Available data:
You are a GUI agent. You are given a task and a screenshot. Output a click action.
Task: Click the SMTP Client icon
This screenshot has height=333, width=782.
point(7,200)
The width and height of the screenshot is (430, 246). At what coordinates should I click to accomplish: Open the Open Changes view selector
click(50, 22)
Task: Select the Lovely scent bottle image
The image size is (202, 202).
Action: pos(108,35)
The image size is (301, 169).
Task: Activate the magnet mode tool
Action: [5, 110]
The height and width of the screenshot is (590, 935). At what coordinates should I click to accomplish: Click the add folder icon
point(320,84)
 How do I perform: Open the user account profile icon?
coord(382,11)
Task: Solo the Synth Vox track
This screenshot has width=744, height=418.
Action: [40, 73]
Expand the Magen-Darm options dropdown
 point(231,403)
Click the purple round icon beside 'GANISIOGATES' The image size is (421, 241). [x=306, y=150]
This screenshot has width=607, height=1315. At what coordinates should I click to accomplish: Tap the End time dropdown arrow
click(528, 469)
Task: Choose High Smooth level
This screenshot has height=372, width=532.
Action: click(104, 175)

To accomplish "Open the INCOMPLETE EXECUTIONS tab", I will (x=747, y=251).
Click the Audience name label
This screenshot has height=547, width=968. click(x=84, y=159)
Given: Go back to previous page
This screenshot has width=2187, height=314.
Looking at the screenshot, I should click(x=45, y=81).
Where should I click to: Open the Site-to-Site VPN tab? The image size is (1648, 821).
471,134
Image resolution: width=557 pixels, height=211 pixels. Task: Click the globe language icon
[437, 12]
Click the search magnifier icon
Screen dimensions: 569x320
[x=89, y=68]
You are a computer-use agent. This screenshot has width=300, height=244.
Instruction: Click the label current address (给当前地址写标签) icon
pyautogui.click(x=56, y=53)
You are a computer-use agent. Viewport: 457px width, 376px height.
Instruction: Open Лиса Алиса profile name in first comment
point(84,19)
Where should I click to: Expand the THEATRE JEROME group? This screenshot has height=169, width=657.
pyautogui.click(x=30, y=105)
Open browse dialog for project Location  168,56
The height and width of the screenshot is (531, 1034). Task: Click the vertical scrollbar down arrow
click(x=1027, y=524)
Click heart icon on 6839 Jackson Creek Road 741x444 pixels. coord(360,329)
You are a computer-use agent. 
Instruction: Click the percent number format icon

Required work: Report every line of the rows above that contains the word "This", copying each line in full. Case counts.

Output of the exercise:
This screenshot has height=333, width=782.
This screenshot has width=744, height=418.
This screenshot has width=607, height=1315. At what coordinates should I click to accomplish: Tap the End time dropdown arrow
This screenshot has height=372, width=532.
This screenshot has height=547, width=968. click(x=84, y=159)
This screenshot has width=2187, height=314.
You are a computer-use agent. This screenshot has width=300, height=244.
Where should I click to: Expand the THEATRE JEROME group? This screenshot has height=169, width=657.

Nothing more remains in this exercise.